Il primo round di negoziati per il nuovo Contratto nazionale mantello (CNM) nel settore edile si è concluso oggi senza alcun accordo. I sindacati Unia e Syna si oppongono ad orari di lavoro più lunghi, mentre la Società Svizzera degli Impresari-Costruttori (SSIC) parla di un modello snello, comprensibile e moderno.
Secondo la SSIC il nuovo CNM permetterà di mantenere gli elevati standard del settore e al tempo stesso di rispondere meglio alle esigenze di tutti gli attori coinvolti. Ciò riguarda in particolare la regolamentazione dell'orario di lavoro, degli adeguamenti salariali e dell'attuazione quotidiana in azienda al fine di consentire un miglior equilibrio tra vita professionale e vita privata, ha dichiarato la SSIC in serata.
Gli impresari-costruttori intendono trovare ora un accordo con le parti sociali per far sì che il CNM si concentri sull'essenziale. Per quanto concerne la busta paga, ogni salario effettivo nel settore dell'edilizia dovrebbe basarsi su criteri equi e trasparenti come formazione, fedeltà, responsabilità ed esperienza. "Considerati salari iniziali di 5'000 franchi, che non hanno pari in Europa, gli adeguamenti periodici devono basarsi su criteri individuali", precisa la SSIC.

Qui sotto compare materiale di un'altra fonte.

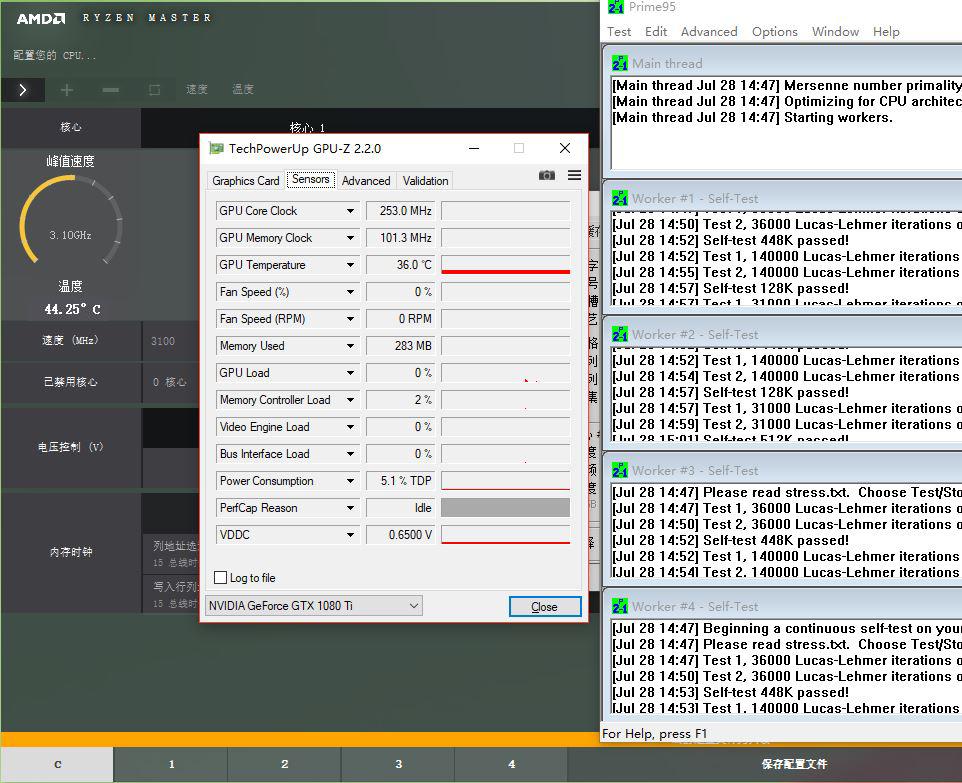Click the Prime95 Worker #1 window icon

Il capitale orario deve poter essere accumulato su un periodo di tempo prolungato ed essere utilizzabile per scopi predefiniti, ad esempio per la propria formazione personale, per una vacanza di lunga durata o per l'assistenza a familiari. In questo modo si consegue una maggiore flessibilità e aumenta l'attrattiva del settore, viene inoltre sottolineato.

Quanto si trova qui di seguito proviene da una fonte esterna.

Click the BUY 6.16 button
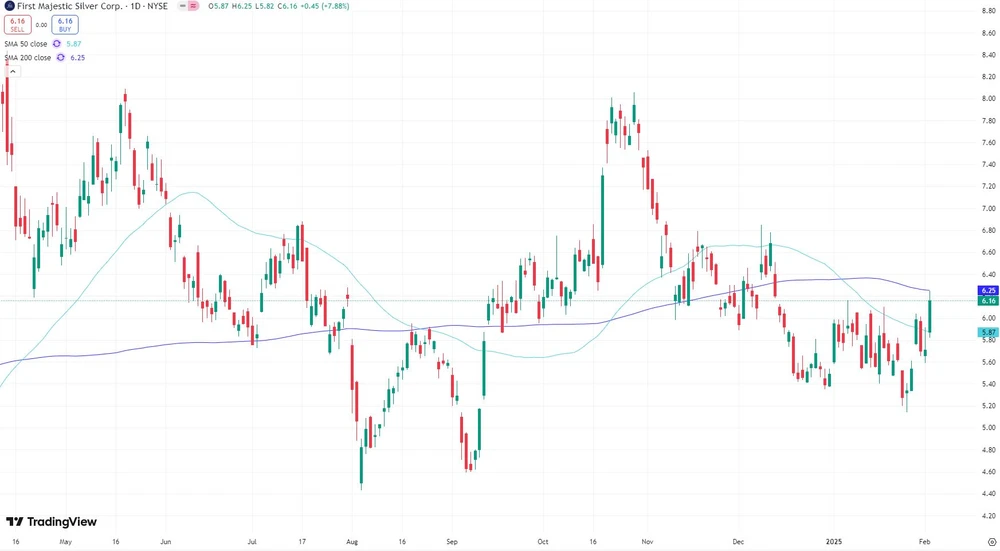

Oltre a salari maggiori, i sindacati Unia e Syna hanno dal canto loro chiesto giornate lavorative di otto ore come pure pause e spostamenti retribuiti. Le parti sociali mettono in guardia il settore edile, che soffre di una grave crisi di personale: entro meno di 15 anni mancherà un muratore su tre, affermano.

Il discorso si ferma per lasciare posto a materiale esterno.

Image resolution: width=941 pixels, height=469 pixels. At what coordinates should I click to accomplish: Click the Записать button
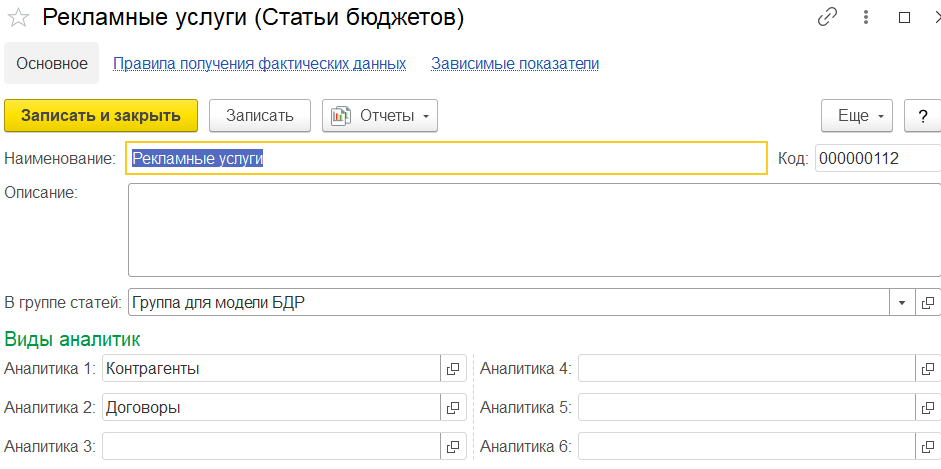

Per i sindacati le ragioni sono evidenti: giornate lavorative troppo lunghe, una costante e crescente pressione, un numero troppo elevato di straordinari e tempi di viaggio eccessivi, che vengono retribuiti solo se lo spostamento supera i 30 minuti. Secondo Unia e Syna, tali condizioni aumentano anche il rischio di incidenti dei lavoratori.
Il CNM - ovvero il Contratto collettivo di lavoro valido in tutto il Paese - nel settore dell'edilizia riguarda circa 80'000 lavoratori. Per la sua rinegoziazione nell'anno in corso sono previsti cinque cicli di negoziati.